[Collected data entries]

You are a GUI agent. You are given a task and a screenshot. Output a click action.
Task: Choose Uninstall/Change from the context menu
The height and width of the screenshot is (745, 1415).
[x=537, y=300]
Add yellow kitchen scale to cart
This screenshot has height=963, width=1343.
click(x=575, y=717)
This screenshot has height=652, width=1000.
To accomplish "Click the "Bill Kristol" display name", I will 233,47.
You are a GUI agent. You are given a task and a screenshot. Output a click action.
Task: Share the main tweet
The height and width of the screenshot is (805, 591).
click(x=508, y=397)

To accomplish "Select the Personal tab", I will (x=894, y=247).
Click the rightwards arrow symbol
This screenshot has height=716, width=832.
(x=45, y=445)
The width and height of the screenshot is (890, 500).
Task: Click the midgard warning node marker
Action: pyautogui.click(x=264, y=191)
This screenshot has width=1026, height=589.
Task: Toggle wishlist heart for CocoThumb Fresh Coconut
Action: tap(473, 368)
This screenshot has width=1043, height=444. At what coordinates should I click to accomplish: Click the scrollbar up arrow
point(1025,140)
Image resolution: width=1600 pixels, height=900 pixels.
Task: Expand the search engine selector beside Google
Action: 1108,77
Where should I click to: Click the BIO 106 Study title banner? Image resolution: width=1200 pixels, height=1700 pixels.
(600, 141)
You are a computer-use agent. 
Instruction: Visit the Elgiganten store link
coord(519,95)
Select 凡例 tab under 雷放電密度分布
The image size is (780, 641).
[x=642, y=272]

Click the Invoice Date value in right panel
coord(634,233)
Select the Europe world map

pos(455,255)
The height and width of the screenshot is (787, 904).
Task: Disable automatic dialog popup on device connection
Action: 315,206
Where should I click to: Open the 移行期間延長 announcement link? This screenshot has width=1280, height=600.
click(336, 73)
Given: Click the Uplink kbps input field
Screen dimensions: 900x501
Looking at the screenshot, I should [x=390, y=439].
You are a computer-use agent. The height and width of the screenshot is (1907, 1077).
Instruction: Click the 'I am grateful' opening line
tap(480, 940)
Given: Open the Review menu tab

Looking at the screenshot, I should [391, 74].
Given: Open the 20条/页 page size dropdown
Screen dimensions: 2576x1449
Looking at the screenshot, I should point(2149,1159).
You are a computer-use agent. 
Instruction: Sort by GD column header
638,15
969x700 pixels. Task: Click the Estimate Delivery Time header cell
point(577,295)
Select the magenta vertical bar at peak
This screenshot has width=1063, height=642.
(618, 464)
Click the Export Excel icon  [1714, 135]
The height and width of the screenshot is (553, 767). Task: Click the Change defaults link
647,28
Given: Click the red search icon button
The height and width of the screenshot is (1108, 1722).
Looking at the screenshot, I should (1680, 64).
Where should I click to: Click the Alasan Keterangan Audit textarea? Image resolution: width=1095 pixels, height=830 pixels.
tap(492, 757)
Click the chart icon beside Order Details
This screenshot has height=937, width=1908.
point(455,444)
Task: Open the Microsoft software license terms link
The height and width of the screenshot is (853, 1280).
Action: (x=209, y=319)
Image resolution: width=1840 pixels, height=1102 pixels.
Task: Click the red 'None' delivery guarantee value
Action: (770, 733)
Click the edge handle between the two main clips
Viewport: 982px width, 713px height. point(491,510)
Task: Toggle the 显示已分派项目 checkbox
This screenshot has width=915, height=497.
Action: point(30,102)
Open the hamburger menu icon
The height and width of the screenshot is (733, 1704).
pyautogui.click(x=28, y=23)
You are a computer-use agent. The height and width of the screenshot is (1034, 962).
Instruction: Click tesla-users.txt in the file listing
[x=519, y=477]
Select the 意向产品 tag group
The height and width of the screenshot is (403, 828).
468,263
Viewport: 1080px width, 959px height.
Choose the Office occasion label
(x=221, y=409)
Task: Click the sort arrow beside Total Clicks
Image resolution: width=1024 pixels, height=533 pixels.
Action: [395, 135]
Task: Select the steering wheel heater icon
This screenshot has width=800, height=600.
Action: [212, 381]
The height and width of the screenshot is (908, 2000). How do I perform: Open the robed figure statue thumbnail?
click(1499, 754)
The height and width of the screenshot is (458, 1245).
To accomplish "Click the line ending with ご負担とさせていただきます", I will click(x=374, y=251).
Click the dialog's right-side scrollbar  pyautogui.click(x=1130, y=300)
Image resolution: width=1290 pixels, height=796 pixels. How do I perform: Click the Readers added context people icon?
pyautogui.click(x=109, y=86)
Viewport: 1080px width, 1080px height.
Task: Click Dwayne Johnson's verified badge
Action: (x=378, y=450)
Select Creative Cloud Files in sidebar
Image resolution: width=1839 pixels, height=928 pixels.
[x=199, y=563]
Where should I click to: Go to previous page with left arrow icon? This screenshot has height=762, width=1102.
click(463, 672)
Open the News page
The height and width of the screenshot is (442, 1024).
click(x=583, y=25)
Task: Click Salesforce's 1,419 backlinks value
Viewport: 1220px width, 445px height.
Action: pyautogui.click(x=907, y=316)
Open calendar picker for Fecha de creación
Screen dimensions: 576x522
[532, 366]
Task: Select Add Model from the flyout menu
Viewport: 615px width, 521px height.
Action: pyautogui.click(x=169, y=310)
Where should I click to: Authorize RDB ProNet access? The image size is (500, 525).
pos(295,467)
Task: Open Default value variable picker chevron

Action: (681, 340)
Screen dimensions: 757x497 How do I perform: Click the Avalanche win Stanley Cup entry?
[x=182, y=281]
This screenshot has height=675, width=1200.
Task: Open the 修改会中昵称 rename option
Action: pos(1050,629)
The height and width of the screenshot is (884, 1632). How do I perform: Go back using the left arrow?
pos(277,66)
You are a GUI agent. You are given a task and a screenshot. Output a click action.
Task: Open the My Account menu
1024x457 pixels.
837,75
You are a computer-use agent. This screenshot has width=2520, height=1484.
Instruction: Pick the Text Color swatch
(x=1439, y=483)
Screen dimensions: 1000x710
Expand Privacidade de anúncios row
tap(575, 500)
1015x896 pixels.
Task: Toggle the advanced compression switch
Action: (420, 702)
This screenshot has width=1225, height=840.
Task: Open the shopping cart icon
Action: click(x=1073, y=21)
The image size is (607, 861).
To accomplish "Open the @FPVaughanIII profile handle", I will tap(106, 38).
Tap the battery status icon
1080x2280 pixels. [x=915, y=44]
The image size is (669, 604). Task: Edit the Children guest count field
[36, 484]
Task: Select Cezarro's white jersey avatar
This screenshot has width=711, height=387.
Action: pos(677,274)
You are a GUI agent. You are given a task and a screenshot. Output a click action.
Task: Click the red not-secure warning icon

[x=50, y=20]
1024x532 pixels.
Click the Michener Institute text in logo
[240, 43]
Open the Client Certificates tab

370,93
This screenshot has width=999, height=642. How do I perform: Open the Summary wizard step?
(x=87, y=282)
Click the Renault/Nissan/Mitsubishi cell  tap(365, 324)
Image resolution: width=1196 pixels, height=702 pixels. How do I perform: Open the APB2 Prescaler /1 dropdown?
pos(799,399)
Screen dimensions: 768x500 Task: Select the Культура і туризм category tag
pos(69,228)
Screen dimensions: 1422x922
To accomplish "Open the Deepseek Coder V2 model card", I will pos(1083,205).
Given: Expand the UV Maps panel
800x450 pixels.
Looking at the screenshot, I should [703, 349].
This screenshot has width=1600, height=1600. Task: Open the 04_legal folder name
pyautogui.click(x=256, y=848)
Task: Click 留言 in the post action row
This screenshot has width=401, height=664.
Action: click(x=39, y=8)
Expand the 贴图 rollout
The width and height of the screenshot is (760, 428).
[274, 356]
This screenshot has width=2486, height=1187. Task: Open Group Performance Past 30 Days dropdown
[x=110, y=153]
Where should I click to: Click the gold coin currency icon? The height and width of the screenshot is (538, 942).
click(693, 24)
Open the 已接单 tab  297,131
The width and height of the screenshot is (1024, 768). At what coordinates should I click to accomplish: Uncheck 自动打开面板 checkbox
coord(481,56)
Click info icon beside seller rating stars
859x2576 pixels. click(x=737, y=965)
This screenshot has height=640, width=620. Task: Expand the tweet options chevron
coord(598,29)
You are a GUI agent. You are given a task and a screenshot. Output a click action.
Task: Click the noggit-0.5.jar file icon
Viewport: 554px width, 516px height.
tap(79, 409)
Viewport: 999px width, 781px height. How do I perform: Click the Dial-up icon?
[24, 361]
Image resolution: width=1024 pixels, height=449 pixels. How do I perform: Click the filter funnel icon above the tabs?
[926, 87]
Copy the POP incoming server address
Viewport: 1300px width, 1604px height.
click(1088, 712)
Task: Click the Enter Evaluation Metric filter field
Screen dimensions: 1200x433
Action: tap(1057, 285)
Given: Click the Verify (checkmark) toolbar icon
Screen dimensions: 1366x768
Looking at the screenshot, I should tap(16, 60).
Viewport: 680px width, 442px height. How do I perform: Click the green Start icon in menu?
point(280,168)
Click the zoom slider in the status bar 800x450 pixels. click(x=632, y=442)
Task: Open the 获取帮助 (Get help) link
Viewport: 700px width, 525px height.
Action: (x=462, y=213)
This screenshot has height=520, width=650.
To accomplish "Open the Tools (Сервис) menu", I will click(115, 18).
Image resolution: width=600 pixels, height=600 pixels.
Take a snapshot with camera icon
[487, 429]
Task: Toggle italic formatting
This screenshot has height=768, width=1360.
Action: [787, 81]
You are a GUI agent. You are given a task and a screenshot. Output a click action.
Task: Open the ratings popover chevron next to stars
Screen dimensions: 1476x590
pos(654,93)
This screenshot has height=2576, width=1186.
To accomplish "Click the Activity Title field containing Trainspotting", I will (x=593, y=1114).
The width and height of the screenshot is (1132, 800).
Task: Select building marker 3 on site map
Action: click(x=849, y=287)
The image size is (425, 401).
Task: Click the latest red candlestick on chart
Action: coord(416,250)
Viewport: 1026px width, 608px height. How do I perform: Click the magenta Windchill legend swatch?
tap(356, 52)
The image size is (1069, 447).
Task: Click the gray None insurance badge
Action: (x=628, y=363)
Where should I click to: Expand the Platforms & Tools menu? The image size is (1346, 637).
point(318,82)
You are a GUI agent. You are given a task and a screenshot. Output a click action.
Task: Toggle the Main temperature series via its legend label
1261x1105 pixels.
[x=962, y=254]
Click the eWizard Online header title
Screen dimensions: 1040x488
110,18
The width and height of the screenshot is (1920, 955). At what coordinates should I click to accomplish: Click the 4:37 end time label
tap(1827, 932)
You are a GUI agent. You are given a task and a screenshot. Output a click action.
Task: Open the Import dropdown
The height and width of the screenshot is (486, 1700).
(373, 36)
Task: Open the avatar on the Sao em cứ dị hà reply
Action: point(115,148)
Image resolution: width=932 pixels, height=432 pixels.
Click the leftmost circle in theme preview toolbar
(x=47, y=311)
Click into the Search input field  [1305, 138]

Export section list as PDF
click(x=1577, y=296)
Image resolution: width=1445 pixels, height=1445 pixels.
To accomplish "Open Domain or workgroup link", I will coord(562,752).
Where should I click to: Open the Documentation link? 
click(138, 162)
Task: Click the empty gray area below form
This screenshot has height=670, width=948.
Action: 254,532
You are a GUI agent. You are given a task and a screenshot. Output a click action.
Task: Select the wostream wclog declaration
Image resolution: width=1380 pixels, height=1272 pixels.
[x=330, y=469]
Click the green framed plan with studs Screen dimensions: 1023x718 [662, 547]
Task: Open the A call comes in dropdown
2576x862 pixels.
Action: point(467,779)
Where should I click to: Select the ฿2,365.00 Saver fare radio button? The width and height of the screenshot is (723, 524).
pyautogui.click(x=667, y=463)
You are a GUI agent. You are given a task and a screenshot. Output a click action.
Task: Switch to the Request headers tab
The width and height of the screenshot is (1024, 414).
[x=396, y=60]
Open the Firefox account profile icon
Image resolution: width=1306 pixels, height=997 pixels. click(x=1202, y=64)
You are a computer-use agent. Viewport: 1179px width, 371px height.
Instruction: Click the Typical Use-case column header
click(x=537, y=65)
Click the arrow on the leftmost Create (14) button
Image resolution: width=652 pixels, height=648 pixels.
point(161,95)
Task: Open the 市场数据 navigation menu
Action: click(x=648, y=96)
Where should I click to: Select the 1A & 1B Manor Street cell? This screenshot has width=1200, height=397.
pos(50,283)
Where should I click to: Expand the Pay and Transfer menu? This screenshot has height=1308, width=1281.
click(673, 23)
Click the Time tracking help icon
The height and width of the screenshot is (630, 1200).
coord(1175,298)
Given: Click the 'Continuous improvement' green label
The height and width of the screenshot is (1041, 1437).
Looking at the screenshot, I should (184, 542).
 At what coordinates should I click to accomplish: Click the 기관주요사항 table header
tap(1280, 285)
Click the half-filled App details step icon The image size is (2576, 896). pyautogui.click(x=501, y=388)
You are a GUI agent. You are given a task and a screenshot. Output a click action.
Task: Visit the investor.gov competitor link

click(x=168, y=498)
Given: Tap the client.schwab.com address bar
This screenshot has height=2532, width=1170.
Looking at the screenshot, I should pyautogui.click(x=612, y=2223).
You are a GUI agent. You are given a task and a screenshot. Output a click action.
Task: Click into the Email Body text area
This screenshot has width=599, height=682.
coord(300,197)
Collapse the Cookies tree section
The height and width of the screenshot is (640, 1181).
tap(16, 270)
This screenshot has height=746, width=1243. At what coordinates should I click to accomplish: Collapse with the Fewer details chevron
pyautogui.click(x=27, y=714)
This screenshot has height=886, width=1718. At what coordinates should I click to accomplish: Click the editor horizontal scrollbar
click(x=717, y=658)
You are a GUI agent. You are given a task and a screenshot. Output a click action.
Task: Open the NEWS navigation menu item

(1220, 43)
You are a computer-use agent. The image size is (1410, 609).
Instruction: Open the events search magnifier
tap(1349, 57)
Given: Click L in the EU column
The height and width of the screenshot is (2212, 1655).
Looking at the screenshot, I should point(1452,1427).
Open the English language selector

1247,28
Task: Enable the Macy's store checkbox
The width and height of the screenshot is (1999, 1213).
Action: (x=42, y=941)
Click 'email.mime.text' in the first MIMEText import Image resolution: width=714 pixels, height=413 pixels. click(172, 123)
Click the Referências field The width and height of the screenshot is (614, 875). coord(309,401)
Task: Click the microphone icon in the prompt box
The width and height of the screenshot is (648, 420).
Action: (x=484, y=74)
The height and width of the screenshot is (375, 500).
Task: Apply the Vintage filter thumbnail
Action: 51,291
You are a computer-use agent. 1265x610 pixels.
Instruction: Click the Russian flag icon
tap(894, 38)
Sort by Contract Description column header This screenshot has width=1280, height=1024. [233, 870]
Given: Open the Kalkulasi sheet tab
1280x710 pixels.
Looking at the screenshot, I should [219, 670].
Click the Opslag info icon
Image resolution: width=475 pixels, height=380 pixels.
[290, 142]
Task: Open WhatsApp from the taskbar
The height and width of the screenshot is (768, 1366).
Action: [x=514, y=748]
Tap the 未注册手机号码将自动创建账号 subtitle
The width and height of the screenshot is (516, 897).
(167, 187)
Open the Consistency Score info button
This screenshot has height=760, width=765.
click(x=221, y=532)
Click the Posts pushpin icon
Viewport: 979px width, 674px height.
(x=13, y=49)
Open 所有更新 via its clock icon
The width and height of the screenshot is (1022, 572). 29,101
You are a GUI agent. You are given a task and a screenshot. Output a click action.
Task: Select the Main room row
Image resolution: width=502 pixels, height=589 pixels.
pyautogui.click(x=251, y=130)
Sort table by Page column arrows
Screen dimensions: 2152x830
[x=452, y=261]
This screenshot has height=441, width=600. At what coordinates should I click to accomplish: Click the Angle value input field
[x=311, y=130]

TASK PROMPT: If a line in the entries above contains "address", include it in the count, then report only the total.

WORKED SOLUTION: 2